• **Task**: Retype exactly the lines from the line with "The width and height of the screenshot is (1400, 858)." to the end of the data, keeping both boundary lines.

(Collected data)
* * * * *
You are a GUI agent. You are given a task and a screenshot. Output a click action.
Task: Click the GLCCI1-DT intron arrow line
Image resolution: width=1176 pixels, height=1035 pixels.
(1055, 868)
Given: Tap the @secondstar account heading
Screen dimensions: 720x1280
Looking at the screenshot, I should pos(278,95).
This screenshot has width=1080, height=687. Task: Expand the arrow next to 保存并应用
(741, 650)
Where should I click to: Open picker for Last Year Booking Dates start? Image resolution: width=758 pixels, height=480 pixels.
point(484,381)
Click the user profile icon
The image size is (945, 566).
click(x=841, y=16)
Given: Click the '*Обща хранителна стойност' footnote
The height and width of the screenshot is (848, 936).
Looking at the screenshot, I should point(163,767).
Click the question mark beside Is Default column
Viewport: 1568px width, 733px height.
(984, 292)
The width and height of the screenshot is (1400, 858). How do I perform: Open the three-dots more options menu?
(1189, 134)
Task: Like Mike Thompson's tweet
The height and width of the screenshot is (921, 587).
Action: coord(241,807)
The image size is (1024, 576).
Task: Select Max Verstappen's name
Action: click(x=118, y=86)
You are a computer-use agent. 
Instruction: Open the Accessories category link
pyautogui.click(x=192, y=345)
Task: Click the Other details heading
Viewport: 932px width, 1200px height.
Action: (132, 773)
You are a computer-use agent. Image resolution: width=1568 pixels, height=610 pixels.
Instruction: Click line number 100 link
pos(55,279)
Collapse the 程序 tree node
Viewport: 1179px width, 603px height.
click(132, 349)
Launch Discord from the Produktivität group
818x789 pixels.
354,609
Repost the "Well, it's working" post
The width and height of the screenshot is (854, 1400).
* * * * *
• **Result for this exercise**:
The width and height of the screenshot is (1400, 858). How do I perform: Open the three-dots more options menu?
(1189, 134)
Task: Like Mike Thompson's tweet
The height and width of the screenshot is (921, 587).
Action: coord(241,807)
The image size is (1024, 576).
Task: Select Max Verstappen's name
Action: click(x=118, y=86)
You are a computer-use agent. 
Instruction: Open the Accessories category link
pyautogui.click(x=192, y=345)
Task: Click the Other details heading
Viewport: 932px width, 1200px height.
Action: (132, 773)
You are a computer-use agent. Image resolution: width=1568 pixels, height=610 pixels.
Instruction: Click line number 100 link
pos(55,279)
Collapse the 程序 tree node
Viewport: 1179px width, 603px height.
click(132, 349)
Launch Discord from the Produktivität group
818x789 pixels.
354,609
Repost the "Well, it's working" post
The width and height of the screenshot is (854, 1400).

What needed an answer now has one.